Krueger contends that the court improperly imposed the McDonell Douglas burden shifting framework, and improperly dismissed his complaint on the ground that he failed to plead a prima facie case with respect to his claims for disability discrimination, retaliation, and hostile work environment. As the McDonnell Douglas framework is inapplicable at the dismissal stage of a case, Krueger reasons that his amended complaint must be accepted as sufficient to overcome defendant Home Depot USA, Inc.'s motion to dismiss.
McDonnell Douglas v. Green, 411 U.S. 792, 93 S.Ct. 1811, 36 L.Ed.2d 668 (1973).

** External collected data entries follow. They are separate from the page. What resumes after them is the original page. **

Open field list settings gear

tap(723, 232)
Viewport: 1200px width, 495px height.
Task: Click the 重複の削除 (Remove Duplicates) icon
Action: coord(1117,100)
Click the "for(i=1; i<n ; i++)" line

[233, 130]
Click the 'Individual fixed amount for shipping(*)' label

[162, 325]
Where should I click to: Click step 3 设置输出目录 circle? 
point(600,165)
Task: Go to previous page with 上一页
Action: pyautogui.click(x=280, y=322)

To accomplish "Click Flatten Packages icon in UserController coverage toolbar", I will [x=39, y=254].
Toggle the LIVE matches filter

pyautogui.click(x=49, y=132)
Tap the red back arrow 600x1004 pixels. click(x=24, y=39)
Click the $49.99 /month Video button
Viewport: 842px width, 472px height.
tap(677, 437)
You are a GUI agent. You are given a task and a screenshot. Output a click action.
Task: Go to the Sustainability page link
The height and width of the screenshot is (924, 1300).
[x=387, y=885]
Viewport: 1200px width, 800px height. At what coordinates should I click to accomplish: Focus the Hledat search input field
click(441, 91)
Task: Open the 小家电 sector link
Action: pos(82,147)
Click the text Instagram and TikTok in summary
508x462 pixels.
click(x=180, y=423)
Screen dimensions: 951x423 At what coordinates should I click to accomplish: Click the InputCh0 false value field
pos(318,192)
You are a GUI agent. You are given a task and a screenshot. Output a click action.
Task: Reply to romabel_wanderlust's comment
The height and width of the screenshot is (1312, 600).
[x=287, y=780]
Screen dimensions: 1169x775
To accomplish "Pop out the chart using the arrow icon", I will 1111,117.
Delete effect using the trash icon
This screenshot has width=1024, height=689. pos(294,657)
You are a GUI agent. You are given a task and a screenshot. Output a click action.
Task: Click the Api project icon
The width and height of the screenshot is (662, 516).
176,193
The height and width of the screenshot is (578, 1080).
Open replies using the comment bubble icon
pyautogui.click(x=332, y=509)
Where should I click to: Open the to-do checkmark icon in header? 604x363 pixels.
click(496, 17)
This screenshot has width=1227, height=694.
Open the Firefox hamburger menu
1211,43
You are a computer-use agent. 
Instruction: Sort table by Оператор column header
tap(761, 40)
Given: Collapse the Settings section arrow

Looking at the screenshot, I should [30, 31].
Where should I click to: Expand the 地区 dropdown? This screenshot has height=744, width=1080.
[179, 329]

Contrary to Krueger's contention, his amended complaint must meet the Iqbal/Twombly standard for plausibility in order to overcome Home Depot's motion. Krueger's amended complaint does not. Krueger need not plead facts establishing a prima facie case, Swierkiewicz v. Sorema, 534 U.S. 506, 511 (2002). However, he must "plead factual content that allows the court to draw the reasonable inference that the defendant is liable for the misconduct alleged." Ashcraft v. Iqbal, 556 U.S. 662, 129 S.Ct. 1937, 1950, 173 L.Ed.2d 868 (2009), citing, Bell Atlantic Corp. v. Twombly, 550 U.S. 544, 570, 127 S.Ct. 1955, 167 L.Ed.2d 929 (2007).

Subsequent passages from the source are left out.